• What to work on
From the line with "[FFTB_RETOUR] (95, 1854)" to the line with "Voir les préférences (115, 2533)", retype every line exactly, including those two, and leave out the rest of the data below.

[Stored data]
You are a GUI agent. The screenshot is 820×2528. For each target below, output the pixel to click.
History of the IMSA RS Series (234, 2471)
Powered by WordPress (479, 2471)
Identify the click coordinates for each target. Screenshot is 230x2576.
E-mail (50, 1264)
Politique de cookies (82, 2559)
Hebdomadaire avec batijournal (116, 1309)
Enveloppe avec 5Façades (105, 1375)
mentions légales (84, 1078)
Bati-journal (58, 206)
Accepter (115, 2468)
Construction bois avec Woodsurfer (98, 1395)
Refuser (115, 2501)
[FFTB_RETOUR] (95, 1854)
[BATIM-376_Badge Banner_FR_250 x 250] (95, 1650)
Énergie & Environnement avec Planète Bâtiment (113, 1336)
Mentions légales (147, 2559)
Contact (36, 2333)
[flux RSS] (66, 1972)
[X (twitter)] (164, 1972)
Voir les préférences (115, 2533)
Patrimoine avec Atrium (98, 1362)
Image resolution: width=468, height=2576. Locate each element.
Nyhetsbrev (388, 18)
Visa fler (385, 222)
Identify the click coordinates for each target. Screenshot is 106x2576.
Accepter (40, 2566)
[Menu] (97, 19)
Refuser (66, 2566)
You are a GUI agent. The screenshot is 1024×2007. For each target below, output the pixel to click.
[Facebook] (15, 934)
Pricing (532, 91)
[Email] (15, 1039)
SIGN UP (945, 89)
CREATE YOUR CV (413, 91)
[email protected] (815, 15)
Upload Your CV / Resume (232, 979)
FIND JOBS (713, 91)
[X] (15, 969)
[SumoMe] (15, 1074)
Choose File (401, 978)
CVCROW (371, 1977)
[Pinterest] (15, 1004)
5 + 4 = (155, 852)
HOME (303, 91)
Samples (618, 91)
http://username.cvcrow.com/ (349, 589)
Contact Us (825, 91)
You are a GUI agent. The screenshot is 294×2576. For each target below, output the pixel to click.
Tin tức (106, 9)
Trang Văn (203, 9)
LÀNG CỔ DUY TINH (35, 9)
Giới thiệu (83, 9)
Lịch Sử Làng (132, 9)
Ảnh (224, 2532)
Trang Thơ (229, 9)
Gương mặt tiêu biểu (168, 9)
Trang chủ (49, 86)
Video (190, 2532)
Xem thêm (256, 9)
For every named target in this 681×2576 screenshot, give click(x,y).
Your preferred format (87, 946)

• Solution
[FFTB_RETOUR] (95, 1854)
[BATIM-376_Badge Banner_FR_250 x 250] (95, 1650)
Énergie & Environnement avec Planète Bâtiment (113, 1336)
Mentions légales (147, 2559)
Contact (36, 2333)
[flux RSS] (66, 1972)
[X (twitter)] (164, 1972)
Voir les préférences (115, 2533)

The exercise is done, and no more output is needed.